======== EXERCISE INPUT

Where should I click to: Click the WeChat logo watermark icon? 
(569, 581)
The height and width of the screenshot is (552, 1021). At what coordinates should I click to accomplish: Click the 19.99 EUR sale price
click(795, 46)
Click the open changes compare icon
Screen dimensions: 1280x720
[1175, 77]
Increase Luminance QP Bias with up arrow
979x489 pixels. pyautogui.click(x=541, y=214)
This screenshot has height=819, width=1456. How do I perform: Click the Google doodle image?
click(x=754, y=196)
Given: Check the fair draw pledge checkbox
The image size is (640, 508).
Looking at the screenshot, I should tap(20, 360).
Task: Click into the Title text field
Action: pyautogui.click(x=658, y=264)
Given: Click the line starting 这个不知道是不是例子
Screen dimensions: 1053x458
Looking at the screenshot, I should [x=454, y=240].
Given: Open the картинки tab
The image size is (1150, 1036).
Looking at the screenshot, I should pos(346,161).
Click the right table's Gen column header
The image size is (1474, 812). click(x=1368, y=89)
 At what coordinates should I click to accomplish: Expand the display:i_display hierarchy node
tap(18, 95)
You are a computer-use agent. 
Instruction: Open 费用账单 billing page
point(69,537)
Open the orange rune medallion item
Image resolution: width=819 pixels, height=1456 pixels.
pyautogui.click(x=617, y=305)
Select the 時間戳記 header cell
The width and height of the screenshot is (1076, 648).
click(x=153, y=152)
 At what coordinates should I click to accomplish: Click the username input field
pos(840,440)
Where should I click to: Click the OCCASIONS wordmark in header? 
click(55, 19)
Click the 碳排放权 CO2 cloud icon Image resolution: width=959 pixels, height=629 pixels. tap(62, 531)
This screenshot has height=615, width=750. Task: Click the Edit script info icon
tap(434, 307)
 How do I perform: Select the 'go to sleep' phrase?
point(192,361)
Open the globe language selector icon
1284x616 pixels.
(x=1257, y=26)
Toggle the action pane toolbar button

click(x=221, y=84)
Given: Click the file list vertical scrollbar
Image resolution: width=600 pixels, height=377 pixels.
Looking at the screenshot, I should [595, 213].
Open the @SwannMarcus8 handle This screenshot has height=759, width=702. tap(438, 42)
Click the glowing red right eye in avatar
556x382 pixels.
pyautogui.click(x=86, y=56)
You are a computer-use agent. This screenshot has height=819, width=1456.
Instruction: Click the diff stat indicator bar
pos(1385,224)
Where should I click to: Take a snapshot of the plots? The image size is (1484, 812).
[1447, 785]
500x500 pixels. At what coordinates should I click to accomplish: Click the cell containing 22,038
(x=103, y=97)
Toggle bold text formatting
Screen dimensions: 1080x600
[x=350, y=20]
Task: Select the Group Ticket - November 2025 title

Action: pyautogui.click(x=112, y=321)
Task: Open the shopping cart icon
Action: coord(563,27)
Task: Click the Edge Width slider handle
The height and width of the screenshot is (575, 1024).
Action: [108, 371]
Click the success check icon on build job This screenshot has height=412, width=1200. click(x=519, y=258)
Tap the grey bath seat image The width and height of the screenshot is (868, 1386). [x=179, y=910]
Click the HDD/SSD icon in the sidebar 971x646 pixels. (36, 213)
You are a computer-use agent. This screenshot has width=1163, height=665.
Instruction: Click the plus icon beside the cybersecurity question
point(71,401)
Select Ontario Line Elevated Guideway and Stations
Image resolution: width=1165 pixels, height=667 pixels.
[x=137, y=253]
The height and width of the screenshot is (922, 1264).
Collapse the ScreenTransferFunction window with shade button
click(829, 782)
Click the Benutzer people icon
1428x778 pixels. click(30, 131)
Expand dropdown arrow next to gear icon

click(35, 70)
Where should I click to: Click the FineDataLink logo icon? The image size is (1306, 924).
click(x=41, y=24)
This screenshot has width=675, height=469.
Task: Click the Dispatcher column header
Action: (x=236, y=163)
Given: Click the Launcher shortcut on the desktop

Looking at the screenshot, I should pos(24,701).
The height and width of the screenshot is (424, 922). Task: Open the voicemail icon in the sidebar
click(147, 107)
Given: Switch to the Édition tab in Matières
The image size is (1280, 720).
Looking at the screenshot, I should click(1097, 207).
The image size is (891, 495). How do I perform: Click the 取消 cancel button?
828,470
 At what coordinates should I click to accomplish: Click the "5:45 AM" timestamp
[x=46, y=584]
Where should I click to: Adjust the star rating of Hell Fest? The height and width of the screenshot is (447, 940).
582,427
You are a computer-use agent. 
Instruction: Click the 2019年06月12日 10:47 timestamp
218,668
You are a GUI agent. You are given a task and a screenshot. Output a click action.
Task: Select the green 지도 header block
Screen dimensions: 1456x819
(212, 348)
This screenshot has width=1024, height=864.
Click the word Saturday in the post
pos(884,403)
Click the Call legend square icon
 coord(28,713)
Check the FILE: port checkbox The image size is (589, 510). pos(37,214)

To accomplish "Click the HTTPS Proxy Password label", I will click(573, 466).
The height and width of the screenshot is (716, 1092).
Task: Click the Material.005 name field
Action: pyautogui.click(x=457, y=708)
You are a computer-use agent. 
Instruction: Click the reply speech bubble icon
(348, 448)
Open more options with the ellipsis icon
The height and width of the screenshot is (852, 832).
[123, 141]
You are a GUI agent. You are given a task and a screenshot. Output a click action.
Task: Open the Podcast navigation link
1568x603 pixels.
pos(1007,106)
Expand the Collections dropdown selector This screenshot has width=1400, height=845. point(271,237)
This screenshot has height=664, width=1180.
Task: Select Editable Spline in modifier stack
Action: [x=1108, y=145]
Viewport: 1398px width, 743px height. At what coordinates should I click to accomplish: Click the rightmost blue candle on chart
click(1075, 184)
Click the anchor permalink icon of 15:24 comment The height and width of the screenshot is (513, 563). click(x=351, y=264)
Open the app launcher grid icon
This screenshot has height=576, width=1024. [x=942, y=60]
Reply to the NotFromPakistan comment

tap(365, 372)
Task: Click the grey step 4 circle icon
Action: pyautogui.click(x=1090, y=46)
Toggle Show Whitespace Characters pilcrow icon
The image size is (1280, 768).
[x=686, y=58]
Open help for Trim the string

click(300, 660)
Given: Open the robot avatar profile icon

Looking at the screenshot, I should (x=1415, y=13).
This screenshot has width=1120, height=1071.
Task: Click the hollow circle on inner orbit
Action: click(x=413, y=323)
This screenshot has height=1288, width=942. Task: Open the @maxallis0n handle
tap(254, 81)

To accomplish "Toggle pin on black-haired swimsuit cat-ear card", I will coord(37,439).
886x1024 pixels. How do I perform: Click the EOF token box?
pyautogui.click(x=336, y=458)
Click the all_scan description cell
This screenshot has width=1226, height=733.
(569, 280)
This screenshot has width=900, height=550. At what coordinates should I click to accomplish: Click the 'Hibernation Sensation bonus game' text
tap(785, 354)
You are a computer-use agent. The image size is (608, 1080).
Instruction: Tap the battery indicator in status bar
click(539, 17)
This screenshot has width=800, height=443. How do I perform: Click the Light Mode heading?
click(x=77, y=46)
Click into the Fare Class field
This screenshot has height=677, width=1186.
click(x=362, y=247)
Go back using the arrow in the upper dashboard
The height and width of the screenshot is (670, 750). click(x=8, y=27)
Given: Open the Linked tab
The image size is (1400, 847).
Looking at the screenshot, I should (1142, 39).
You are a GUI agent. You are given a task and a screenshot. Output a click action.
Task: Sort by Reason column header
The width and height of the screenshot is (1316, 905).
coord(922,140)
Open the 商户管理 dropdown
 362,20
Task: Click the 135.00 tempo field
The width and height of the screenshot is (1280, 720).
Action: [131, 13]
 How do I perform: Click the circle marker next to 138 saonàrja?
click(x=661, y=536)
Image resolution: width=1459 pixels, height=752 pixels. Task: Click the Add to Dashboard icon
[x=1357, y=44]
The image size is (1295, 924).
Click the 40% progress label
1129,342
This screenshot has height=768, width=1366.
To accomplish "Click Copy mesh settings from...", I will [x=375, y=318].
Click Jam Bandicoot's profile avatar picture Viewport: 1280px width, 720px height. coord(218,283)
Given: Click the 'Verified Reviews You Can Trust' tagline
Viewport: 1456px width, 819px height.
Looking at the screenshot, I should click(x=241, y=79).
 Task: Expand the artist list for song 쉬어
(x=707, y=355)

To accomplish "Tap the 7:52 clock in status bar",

================

→ TO DO
Turn the material from its start up to and including the line with "click(795, 46)" into a two-column CSV headed input and output, one row per entry, with the text under input and the answer under output. Put each value in one quoted field, with line breaks replaced by spaces.

→ RESULT
input,output
"Where should I click to: Click the WeChat logo watermark icon?","(569, 581)"
"The height and width of the screenshot is (552, 1021). At what coordinates should I click to accomplish: Click the 19.99 EUR sale price","click(795, 46)"